Collected data:
%%

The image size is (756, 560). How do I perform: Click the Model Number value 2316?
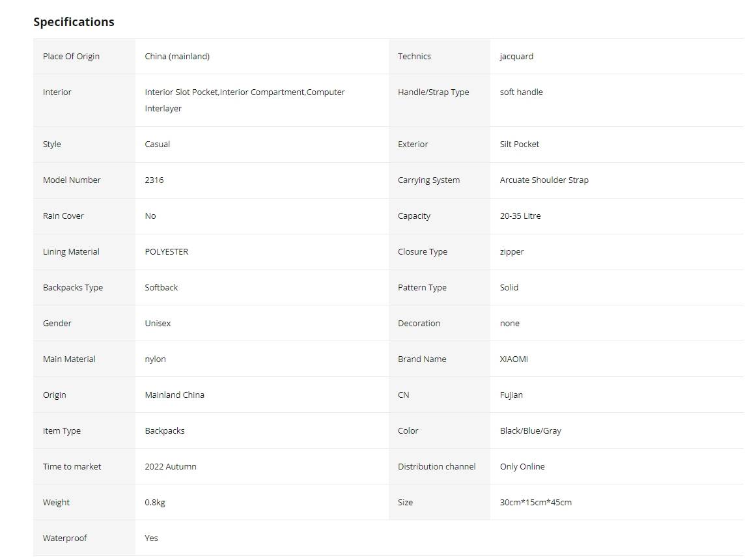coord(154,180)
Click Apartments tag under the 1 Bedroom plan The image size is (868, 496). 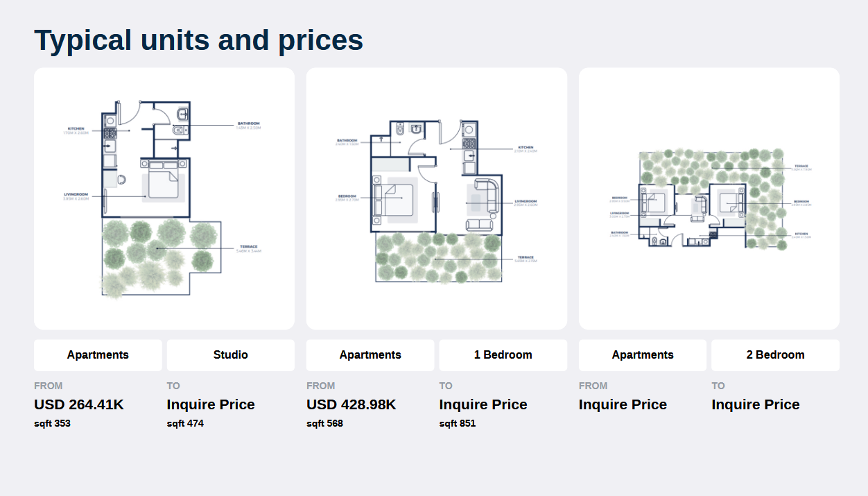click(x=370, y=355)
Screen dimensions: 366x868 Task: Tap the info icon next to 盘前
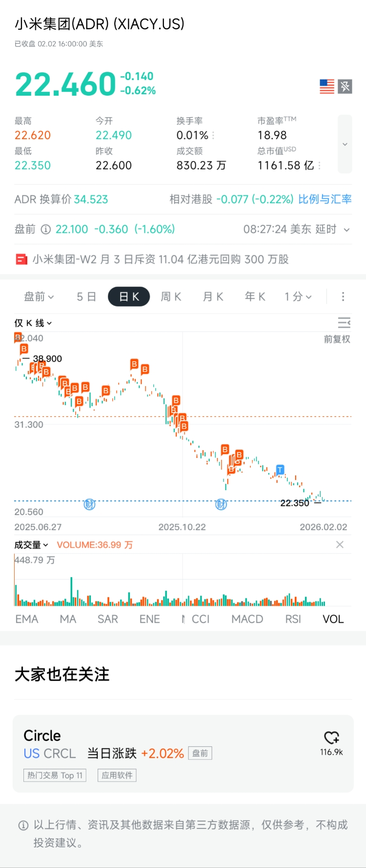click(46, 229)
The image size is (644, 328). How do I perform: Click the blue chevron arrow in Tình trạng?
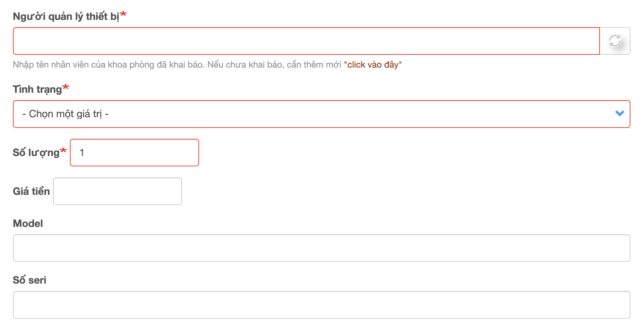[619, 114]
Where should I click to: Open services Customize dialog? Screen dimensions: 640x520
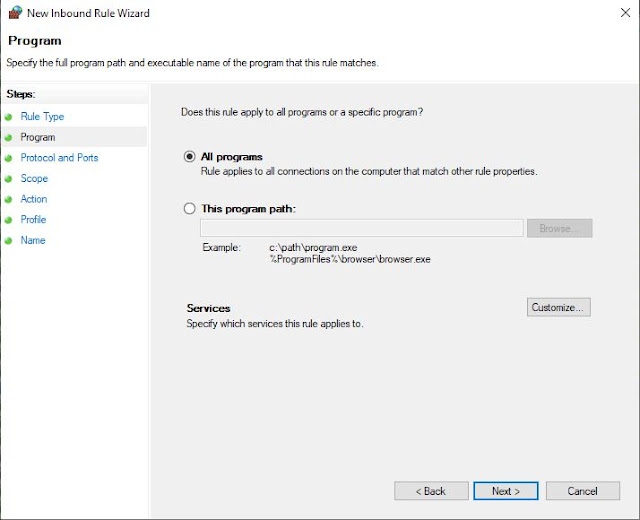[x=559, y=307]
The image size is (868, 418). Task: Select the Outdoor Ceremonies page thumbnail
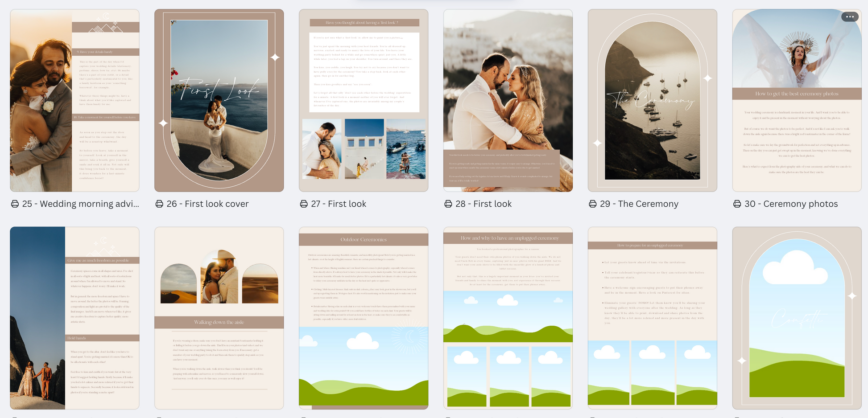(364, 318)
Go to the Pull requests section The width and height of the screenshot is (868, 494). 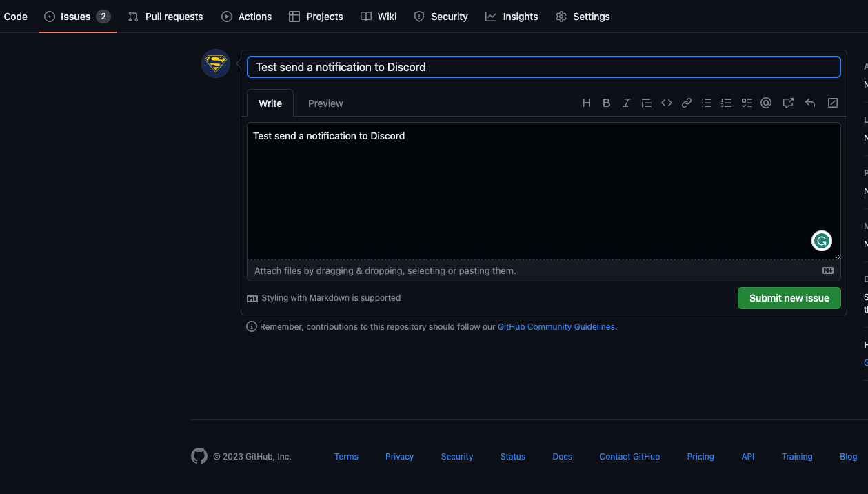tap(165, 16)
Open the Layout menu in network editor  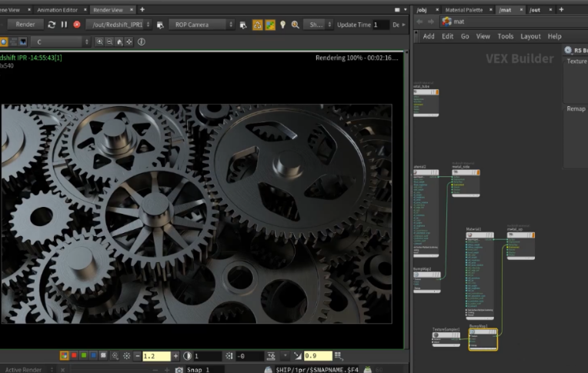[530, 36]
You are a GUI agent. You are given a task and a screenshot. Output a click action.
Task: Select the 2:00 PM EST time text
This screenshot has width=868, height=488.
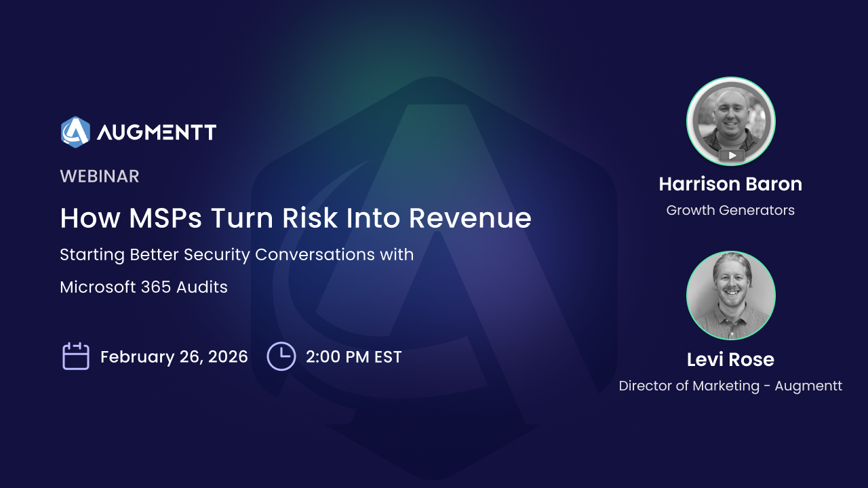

%%

All lines from the one containing "Task: Select the 2:00 PM EST time text" through the final line of the records are to be retyped exactly; no other lines and no pictures are to be included.

Task: Select the 2:00 PM EST time text
This screenshot has width=868, height=488.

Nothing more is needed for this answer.